En el Boletín Oficial del Estado del sábado 7 de octubre se publicaba el Real Decreto-ley 15/2017 de medidas urgentes en materia de movilidad de operadores económicos dentro del territorio nacional. Su texto facilitaba el cambio de domicilio de las Sociedades de Capital en aras a “la exigencia de garantizar la plena vigencia del principio de libertad de empresa consagrado en el Artículo 38 de la Constitución”. Confieso que lo vi con cierto recelo porque soy muy sensible ante cualquier regulación económica y por otros “porqués”: porque me cuestionaba su oportunidad (¿por qué no antes?), porque la medida tiene más incidencia aparente que real y económica, porque provoca actuaciones que son fácilmente reversibles, y porque el “problema catalán” es fundamentalmente político y jurídico aunque tenga otras muchas dimensiones. Después de un intenso debate conmigo mismo he concluido que la medida valía la pena al menos para obligar a posicionarse a un buen número de empresas que con su “fuga” avalan ahora las actitudes constitucionales, el cumplimiento de las leyes, e incluso las actuaciones del gobierno de Rajoy. El decreto ha propiciado un “voto de las empresas” que coadyuva a la evolución del conflicto en el sentido de una salida legal y pactada. Pero, fijada y justificada mi posición final, déjenme que eche un cable a mi otro yo, el de los recelos y amplíe brevemente la justificación de los mismos, y empiezo por el último. Debelador en mi juventud de los planteamientos abertzales nunca conseguí convencer a los radicales con el vulgar argumento de que “la pela es la pela” porque estaban dispuestos a no tener energía, dinero, comercio y a ser pobres pero “askatu”, o sea libres, y lo mismo me parece que ahora ocurre, no sólo con la CUP, sino con buena parte de los catalanes inmersos en un tsunami emocional. Así que la economía ayudará, pero manda lo jurídico, lo político y lo emotivo, y hay que seguir en ello. Las empresas son más sensibles a las cuentas de resultados, pero lo hecho hasta ahora lanza un mensaje un poco ambiguo en sus limitados efectos, los destinos elegidos para el cambio, y la reversibilidad de una mudanza de domicilio. No les culpo: el pragmatismo, la prudencia y la adaptabilidad son requisitos indispensables en la actividad empresarial, y a veces se actúa a lo Duguesclin, “ni quito ni pongo rey, pero ayudo a mi señor”.

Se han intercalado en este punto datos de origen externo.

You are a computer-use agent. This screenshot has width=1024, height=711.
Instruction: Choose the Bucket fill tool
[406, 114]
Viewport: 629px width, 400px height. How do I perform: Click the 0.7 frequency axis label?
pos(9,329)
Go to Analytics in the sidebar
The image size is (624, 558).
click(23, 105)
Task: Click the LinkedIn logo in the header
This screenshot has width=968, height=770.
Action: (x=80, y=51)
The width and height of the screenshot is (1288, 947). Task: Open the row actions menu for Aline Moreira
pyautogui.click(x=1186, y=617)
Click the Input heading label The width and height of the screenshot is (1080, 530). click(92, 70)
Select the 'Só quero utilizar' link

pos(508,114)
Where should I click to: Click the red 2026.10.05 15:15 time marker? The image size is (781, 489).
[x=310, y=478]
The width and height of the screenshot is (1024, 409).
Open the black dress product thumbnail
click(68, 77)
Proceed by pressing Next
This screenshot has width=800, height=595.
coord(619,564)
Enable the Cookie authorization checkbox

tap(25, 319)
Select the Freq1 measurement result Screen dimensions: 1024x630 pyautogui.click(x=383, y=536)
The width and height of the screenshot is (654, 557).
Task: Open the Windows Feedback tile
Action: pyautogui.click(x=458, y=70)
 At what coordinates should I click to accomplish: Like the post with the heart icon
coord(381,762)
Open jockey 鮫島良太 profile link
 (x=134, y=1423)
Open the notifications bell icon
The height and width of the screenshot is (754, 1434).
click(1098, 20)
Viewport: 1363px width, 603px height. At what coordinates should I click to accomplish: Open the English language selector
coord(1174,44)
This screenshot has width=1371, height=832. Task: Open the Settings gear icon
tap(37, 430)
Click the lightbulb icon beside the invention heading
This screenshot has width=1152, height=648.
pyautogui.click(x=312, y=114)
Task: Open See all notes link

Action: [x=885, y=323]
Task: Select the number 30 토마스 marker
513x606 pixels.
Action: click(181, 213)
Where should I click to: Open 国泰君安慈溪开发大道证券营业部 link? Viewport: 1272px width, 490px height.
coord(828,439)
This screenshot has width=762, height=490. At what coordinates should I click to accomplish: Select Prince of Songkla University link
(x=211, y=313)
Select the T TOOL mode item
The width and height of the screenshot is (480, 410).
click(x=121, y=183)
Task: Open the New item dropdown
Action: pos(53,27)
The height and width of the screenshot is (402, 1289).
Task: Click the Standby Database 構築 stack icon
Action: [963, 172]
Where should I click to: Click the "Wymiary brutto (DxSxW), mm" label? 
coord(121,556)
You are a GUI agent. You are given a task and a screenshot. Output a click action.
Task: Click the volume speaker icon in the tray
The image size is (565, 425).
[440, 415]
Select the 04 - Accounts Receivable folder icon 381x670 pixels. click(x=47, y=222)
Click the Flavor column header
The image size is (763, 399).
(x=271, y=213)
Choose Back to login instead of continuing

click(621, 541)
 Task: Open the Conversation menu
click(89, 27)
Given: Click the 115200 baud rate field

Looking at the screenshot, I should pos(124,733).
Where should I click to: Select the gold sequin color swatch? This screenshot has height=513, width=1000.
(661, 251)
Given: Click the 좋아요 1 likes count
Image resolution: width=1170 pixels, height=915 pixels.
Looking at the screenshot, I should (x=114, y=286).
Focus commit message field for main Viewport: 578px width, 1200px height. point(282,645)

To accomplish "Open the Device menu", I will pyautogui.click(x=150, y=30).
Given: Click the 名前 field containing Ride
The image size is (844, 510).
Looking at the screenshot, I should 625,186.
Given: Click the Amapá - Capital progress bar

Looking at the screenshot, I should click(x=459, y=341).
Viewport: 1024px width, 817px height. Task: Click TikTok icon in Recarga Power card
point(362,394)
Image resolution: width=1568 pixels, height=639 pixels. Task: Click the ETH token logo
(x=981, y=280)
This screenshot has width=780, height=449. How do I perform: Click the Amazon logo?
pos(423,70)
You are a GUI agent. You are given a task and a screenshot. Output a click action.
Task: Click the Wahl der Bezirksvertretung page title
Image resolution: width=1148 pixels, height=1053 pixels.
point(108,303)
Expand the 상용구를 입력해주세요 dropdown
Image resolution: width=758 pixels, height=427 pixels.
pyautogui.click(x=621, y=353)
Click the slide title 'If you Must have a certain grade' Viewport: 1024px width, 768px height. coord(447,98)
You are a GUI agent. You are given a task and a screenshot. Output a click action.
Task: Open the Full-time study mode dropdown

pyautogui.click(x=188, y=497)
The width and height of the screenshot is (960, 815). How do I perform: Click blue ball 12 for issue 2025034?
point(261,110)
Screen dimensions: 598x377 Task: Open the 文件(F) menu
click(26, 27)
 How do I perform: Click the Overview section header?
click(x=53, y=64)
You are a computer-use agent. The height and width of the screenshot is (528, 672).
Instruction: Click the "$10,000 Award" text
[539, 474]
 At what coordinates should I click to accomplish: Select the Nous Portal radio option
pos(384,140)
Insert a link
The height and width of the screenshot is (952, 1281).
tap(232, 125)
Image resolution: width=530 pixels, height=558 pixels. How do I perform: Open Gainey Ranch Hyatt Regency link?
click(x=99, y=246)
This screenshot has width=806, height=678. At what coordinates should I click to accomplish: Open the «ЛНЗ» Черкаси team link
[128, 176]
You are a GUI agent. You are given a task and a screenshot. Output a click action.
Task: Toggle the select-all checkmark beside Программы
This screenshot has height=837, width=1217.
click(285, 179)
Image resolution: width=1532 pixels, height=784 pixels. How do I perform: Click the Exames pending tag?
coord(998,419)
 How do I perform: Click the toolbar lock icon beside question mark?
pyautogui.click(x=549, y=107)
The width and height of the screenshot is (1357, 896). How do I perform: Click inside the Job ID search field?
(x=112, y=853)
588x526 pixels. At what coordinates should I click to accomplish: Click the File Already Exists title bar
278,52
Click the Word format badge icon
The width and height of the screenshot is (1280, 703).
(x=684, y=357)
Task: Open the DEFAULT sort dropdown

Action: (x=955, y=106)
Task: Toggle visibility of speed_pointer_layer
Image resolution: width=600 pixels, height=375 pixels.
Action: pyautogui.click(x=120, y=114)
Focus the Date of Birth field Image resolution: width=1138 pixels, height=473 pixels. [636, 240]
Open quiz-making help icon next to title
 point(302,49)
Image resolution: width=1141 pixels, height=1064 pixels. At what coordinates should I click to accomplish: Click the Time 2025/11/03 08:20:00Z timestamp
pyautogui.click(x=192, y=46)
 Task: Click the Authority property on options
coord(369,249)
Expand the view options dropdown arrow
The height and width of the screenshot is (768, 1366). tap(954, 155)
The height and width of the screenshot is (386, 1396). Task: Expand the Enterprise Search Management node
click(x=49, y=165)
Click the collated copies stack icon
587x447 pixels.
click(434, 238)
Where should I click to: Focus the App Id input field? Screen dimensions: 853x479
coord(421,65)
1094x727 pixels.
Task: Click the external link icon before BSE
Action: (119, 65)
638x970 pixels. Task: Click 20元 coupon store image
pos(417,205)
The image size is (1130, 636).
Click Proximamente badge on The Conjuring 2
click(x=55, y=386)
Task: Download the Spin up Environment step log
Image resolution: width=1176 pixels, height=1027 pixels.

Pero no hay duda de que, en una confrontación donde los símbolos y la propaganda son instrumentos básicos, el traslado de los cimientos societarios de la torre AGBAR o de PLANETA plantearía un contexto propicio al desenlace constitucional, pero son las instituciones del Estado las que deben seguir siendo protagonistas sin demasiados artistas invitados. Los vascos a los que yo intentaba convencer en el pasado siglo se salieron con la suya: casi independientes y también más ricos. Inteligentes y privilegiados.